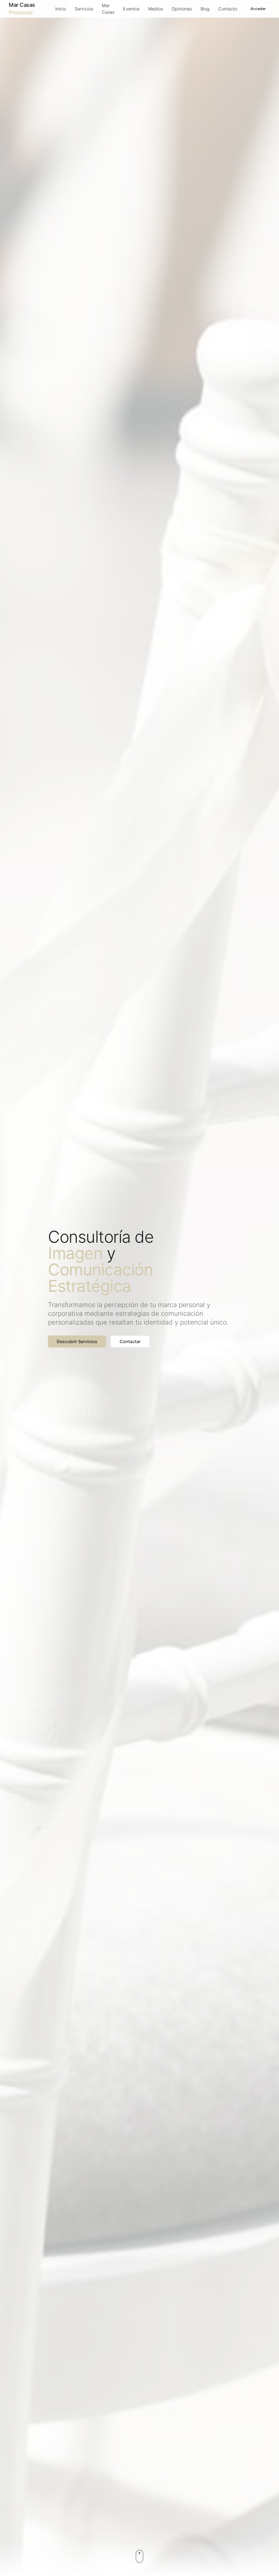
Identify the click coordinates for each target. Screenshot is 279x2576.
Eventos (131, 8)
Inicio (60, 8)
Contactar (130, 1341)
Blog (205, 8)
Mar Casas (108, 9)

=-=-=

[Your objective]: In your copy, include no pictures, but reproduce all records exactly.

[Response area]:
Identify the click coordinates for each target. Screenshot is 279x2576.
Eventos (131, 8)
Inicio (60, 8)
Contactar (130, 1341)
Blog (205, 8)
Mar Casas (108, 9)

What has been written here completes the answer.